A vueltas con la sociedad del miedo

E
n alguna otra ocasión me he referido a que lo característico de las sociedades democráticas en el siglo XXI es el miedo, en el sentido de que los ciudadanos viven en un continuo estado de alarma debido a que se sienten permanentemente amenazados por algún peligro real o ficticio. Ejemplo de ello es el miedo, más bien infundado, a contraer alguna enfermedad extraña y letal que se ha instalado de forma generalizada en diversas ocasiones desde la última década del siglo pasado. Así, del miedo a contraer el mal de las vacas locas pasamos a temer al virus de la gripe aviar. Esta última enfermedad se tornó mucho más amenazante en el invierno del año pasado, cuando gracias a la Organización Mundial de la Salud (OMS) y a los medios de comunicación se generó una alarma social a todas luces excesiva. Y el último episodio en cuanto al miedo a las patologías lo estamos viviendo en estos días a propósito de la bacteria Escherichia coli, que ya se ha llevado por delante a 17 personas.
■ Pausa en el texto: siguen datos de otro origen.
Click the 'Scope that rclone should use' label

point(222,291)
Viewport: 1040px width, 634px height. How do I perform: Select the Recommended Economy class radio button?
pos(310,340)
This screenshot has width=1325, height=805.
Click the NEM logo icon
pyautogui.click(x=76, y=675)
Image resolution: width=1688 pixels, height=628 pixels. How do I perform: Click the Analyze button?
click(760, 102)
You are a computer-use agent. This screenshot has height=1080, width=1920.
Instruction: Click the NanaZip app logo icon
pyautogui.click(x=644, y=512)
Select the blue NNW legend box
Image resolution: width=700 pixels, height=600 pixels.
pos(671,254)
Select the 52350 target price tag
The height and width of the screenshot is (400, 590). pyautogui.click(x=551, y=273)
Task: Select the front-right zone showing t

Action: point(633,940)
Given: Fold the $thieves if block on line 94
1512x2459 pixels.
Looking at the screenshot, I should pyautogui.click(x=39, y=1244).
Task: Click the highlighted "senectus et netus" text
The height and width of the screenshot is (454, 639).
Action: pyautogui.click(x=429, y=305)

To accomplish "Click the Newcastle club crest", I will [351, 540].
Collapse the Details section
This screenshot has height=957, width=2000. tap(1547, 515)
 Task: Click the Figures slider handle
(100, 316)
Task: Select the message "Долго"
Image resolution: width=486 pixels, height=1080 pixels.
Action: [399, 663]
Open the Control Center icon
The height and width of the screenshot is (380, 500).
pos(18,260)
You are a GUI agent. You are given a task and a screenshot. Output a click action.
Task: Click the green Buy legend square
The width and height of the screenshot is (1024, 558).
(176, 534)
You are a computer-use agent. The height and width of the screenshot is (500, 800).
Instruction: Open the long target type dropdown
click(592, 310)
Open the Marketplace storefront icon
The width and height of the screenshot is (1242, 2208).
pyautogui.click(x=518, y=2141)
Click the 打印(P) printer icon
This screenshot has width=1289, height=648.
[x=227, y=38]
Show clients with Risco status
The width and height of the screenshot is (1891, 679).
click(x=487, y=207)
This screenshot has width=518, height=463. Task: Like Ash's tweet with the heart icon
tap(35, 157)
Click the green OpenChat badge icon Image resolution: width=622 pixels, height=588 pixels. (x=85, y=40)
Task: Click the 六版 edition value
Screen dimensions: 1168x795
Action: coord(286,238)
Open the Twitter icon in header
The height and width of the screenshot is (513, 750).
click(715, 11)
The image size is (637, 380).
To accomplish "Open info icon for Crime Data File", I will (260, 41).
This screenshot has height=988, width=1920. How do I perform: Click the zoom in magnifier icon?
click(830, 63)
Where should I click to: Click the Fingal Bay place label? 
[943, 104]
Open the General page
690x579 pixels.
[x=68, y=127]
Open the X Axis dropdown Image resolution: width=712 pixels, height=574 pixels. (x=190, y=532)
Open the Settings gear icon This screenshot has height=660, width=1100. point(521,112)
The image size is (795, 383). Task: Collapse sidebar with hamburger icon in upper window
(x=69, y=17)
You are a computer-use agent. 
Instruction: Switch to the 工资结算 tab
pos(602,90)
            Mas si preocupante es el miedo generalizado a contraer alguna enfermedad, mucho más lo es el miedo a sufrir algún atentado terrorista con el que vivimos desde que se produjera el ataque a las torres gemelas. Desde entonces, los diferentes gobiernos no han escatimado esfuerzos en su tarea de recortar los derechos individuales de los ciudadanos ante la pasividad de los mismos. Además, bajo el pretexto de la lucha contra el terrorismo, se bombardeó e invadió Afganistán con el beneplácito de la ONU, la aprobación de los dirigentes políticos y el asentimiento de las poblaciones de los países democráticos; se llevó a cabo la guerra contra Irak, aunque en esta ocasión sí hubo una contestación social a escala mundial; se instaló el campo de torturas de Guantánamo y Estados Unidos configuró una red de cárceles secretas repartidas por diversos países del mundo donde torturar a presuntos terroristas.
            La última entrega de este esperpento la recibimos hace unas semanas cuando Estados Unidos anunció que había acabado con la vida de Osama Bin Laden en Pakistán. Tal acción de terrorismo de Estado no sólo no fue criticada por constituir un flagrante ataque al Estado de derecho, sino que fue aplaudida por los líderes europeos, entre ellos nuestro todavía ZuperPresidente. Tan sólo unos días más tarde nos enteramos por La Provincia de que durante varios años vivió entre nosotros, en el barrio de Las Alcaravaneras de la ciudad de Las Palmas de Gran Canaria, un supuesto correo de Bin Laden; esta misma semana fue detenido en Maspalomas un marroquí al que se acusa de captar a jóvenes para convertirlos en terroristas. Y ante esta situación uno ya no sabe a qué temer más, si a que se vuelva a producir un atentado como el del 11-M, o a que a los epígonos de Rambo les dé por presentarse en el barrio pegando tiros con la excusa de librarnos de un peligroso terrorista.